Applied Food Research (Dec 2024)
Molecular detection and antimicrobial resistance profile of Salmonella isolated from humans, animals, abattoir equipment and environment
Abstract
Abattoir environments and poor slaughtering practices could serve as source of contamination with Salmonella species and their antimicrobial resistant genes, thereby affecting the animal-origin food system, and public health. This study aimed to isolate, and molecularly detect Salmonella species from humans, slaughtered animals, and from slaughtering equipment and environment, as well as to assess antimicrobial resistance profile of Salmonella isolates. A cross-sectional study was conducted at three abattoir settings, from September 2020 to February 2021. A total of 240 pooled swab samples were collected from the hands and cloths of abattoir workers, slaughtering areas, knives and from carcass; including water samples. Bacteriological techniques were employed to isolate presumed Salmonella species; while conventional and multiplex polymerase chain reactions (PCRs) were performed to confirm the genus Salmonella, Salmonella Enteritidis and S. Typhimurium. The Kirby-Buaer disk diffusion method was used to test antimicrobial susceptibility of confirmed Salmonella isolates. Based on bacteriological and biochemical tests, an overall 9.2 %(22/240) of Salmonella species were isolated, out of which 40.9 %(9/22) were found containing histidine transport operon gene.
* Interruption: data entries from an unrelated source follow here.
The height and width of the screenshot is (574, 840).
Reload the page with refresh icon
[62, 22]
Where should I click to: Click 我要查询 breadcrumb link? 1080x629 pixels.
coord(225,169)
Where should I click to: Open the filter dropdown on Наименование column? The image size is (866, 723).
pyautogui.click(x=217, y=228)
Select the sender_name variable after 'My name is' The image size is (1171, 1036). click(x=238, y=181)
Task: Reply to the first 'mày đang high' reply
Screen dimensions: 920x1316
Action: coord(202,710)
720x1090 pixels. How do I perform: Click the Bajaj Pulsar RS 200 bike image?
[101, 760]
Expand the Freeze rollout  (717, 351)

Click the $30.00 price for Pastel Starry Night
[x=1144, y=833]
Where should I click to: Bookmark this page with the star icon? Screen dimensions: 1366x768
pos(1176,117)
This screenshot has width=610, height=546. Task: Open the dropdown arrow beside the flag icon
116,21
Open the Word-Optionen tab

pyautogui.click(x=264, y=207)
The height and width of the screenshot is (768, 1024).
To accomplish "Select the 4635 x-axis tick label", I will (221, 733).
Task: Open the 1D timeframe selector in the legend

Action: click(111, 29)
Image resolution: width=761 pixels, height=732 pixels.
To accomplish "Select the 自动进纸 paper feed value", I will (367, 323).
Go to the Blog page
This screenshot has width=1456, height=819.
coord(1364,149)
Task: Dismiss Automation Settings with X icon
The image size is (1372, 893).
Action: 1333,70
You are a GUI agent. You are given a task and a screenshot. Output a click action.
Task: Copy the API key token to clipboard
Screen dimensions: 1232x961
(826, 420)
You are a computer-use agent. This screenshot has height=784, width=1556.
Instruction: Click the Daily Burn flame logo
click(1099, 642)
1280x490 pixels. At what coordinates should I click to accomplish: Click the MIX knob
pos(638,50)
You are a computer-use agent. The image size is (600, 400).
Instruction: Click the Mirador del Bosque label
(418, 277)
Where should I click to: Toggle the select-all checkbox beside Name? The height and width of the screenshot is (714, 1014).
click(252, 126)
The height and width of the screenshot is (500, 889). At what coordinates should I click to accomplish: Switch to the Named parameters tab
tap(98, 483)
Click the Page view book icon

Among the nine Salmonella isolates, eight, six, six, five, and four isolates were found resistant to ampicillin, cefoxitin, tetracycline, Co-trimoxazole, and doxycycline hydrochloride, respectively. Furthermore, six of the Salmonella isolates showed multidrug resistance. The study showed presence of potential contamination of abattoir settings with antimicrobial resistant Salmonella isolates. With existing poor hygiene and sanitation practices, this might indicate risks for people consuming meat and for animals having access to contaminated environments.